> **Passage shown**:
========

They are using an electrode coated in an antibody that binds with cortisol to do the detection, and needed the counter electrode to be really close to keep sensitivity high and noise low.
At a few microns apart, interdigitated fingers were too course, so the team created a sandwich structure consisting of, starting at the bottom, metal-insulator-metal-insulator, then etched holes in the top surface through three layers to expose the bottom metal (see artists impression).
This gave them a series of wells with electrodes separated only by the thickness of an insulation layer – 40nm in this case.
The proof-of-concept has 25 wells in an array, with lower and upper electrodes lead off in opposite directions to allow connections to be made.
Read out requires a impedance frequency spectrum to be measured, so one electrode is driven by a frequency sweep from 1Hz to 1MHz, while the signal at the other electrode is amplified then converted down to 0Hz using a pair of mixers driven with sine and cosine versions of the input signal.
“Our new sensor produces an accurate and reliable response that allows a continuous readout of cortisol levels for real-time analysis,” said Rutgers research engineer Mehdi Javanmard. “It has great potential to be adapted to non-invasive cortisol measurement in other fluids such as saliva and urine.”

========

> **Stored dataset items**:
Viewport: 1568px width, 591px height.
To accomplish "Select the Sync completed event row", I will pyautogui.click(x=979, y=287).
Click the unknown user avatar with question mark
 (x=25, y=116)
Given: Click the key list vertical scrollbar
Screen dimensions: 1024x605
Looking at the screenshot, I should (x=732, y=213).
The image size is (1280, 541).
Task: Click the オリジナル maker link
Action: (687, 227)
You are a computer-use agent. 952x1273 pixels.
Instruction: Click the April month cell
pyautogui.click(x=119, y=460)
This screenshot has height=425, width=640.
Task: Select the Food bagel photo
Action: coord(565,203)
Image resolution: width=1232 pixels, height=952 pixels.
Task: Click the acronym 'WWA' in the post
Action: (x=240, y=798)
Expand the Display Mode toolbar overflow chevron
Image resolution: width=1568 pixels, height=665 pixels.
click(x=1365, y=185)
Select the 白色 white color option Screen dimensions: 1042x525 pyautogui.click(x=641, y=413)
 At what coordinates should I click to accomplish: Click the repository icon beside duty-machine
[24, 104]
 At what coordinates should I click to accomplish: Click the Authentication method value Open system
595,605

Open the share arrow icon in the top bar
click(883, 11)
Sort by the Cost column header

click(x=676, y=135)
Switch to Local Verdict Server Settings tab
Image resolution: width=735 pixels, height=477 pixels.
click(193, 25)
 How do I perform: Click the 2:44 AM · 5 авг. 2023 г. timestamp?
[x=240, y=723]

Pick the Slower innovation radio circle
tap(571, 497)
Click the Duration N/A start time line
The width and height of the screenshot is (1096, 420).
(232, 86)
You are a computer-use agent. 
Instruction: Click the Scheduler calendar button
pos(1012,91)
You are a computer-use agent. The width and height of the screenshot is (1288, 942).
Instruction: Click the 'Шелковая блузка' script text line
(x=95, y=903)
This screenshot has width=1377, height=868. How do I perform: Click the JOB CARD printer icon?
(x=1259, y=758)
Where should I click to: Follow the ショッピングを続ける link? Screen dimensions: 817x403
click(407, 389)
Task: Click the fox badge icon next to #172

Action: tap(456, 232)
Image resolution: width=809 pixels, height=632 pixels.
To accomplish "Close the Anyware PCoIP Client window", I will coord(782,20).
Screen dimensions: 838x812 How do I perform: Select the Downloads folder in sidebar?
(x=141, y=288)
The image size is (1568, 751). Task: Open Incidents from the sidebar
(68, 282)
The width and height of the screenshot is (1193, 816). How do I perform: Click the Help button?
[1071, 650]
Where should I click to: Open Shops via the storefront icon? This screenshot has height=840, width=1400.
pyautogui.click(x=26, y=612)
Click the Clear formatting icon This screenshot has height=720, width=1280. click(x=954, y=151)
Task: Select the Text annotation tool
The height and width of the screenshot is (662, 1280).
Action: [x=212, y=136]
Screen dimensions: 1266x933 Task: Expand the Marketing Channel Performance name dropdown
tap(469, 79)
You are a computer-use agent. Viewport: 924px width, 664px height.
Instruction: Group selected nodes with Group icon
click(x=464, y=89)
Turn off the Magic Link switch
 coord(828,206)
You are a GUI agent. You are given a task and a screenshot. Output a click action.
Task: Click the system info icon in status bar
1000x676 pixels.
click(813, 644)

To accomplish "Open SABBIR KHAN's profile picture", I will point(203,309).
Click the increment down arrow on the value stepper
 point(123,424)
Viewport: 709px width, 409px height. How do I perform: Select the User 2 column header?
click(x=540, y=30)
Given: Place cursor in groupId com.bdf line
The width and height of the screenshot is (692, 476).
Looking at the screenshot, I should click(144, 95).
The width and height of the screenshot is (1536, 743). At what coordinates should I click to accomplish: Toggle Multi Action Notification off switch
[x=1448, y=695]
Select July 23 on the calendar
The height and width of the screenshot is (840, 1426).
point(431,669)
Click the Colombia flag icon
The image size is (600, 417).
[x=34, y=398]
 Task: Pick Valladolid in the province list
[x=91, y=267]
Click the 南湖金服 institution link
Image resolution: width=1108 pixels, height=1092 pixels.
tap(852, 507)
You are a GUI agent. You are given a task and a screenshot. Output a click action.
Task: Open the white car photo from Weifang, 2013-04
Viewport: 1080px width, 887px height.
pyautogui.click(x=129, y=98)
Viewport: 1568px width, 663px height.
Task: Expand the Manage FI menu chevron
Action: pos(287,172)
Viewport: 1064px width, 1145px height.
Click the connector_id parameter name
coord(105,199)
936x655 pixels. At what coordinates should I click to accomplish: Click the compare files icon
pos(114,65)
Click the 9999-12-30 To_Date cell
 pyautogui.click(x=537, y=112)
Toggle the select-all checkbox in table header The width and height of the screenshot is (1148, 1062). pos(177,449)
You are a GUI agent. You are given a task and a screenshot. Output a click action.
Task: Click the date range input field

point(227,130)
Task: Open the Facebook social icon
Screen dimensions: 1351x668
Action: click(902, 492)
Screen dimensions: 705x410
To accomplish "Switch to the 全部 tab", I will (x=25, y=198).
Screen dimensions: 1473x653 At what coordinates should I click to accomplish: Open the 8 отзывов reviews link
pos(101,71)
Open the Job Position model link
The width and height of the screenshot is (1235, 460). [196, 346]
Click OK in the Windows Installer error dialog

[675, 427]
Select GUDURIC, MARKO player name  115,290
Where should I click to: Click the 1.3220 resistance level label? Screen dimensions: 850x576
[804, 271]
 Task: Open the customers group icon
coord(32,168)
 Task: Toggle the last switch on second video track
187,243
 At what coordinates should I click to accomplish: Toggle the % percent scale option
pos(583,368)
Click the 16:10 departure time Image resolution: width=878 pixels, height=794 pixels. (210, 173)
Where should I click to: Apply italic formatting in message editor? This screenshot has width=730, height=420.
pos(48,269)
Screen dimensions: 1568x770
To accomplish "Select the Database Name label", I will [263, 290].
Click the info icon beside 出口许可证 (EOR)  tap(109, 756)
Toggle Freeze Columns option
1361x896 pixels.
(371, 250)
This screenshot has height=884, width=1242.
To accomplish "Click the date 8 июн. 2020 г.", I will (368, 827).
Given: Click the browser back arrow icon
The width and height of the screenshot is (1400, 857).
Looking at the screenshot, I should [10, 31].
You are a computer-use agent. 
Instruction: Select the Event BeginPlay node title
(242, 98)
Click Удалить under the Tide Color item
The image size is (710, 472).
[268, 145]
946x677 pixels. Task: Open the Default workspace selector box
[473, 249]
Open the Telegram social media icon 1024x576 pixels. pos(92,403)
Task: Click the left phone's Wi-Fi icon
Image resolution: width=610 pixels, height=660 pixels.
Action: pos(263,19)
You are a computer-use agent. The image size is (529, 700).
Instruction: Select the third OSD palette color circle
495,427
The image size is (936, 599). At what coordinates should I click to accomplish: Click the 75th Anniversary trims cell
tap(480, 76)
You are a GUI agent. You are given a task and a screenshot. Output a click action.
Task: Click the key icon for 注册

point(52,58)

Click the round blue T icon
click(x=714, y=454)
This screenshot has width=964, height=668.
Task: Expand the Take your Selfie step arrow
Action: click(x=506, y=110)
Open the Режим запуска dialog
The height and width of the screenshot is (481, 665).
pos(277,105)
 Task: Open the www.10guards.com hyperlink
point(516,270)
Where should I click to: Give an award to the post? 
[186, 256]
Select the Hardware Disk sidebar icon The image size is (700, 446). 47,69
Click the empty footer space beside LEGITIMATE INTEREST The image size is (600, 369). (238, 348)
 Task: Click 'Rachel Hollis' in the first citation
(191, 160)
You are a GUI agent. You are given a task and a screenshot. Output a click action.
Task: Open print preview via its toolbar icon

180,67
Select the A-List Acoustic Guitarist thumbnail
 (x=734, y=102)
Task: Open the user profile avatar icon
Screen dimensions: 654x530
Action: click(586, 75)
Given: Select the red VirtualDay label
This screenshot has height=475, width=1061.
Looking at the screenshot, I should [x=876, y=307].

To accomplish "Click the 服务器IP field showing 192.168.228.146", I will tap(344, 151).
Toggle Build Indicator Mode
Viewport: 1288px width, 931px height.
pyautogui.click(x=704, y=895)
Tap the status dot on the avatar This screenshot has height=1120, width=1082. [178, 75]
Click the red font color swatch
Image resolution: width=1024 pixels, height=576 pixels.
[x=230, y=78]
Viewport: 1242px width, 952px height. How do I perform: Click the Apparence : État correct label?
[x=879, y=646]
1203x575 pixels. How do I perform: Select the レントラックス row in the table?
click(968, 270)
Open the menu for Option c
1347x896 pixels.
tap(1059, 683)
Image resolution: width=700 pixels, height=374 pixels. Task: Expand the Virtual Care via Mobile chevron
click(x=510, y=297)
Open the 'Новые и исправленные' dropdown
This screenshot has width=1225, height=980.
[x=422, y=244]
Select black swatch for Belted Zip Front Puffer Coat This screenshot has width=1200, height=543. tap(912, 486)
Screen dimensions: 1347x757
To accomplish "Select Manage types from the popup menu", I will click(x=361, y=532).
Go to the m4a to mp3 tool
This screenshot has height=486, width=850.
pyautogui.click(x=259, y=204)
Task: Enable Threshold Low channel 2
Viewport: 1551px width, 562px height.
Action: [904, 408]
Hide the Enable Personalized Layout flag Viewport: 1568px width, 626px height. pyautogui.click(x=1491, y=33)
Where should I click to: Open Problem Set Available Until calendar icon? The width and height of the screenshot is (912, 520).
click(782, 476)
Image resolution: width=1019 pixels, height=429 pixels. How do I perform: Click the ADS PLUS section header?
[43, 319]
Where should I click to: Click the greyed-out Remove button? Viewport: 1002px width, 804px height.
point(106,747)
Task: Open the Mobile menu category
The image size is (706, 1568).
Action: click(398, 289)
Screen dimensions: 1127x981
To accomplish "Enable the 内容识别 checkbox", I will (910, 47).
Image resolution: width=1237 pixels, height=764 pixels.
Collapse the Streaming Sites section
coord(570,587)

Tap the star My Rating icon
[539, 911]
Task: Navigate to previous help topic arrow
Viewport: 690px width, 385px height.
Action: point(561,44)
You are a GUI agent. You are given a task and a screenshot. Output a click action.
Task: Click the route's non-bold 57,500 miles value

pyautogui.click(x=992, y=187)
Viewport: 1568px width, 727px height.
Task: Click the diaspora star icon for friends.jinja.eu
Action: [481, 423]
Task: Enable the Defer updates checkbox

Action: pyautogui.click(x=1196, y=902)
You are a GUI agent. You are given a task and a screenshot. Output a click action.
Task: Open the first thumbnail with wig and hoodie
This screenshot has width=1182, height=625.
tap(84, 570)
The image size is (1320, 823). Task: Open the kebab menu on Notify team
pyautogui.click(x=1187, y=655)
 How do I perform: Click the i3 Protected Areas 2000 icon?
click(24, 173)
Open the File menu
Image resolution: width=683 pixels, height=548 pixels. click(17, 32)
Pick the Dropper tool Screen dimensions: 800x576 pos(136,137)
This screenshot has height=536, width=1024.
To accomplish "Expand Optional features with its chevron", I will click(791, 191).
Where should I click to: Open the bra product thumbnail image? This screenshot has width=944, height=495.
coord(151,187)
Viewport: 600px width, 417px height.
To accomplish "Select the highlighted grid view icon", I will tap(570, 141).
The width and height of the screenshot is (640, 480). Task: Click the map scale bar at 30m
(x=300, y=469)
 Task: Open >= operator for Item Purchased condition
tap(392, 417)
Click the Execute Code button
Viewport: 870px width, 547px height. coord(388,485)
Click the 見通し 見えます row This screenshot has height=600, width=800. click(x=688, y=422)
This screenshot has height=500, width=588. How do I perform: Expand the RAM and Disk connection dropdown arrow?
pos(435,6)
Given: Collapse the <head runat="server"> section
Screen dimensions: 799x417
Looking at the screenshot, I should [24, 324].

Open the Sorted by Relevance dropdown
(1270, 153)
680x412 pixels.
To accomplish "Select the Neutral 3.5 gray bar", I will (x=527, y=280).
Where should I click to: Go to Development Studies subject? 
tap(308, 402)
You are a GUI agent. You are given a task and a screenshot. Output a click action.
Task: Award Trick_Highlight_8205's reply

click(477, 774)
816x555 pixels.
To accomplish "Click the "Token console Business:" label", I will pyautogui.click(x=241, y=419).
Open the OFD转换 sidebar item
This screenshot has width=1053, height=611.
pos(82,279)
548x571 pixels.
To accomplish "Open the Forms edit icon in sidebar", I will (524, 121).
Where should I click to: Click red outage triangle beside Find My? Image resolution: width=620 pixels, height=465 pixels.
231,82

========

> **Check your understanding**:
A: Reproduce the cortisol sensor passage word for word from "Read out requires" to "the input signal.".
B: In the cortisol sensor passage, what is the thickness of the insulation layer separating the electrodes in each well?

> **Answers per task**:
A:
Read out requires a impedance frequency spectrum to be measured, so one electrode is driven by a frequency sweep from 1Hz to 1MHz, while the signal at the other electrode is amplified then converted down to 0Hz using a pair of mixers driven with sine and cosine versions of the input signal.

B: 40nm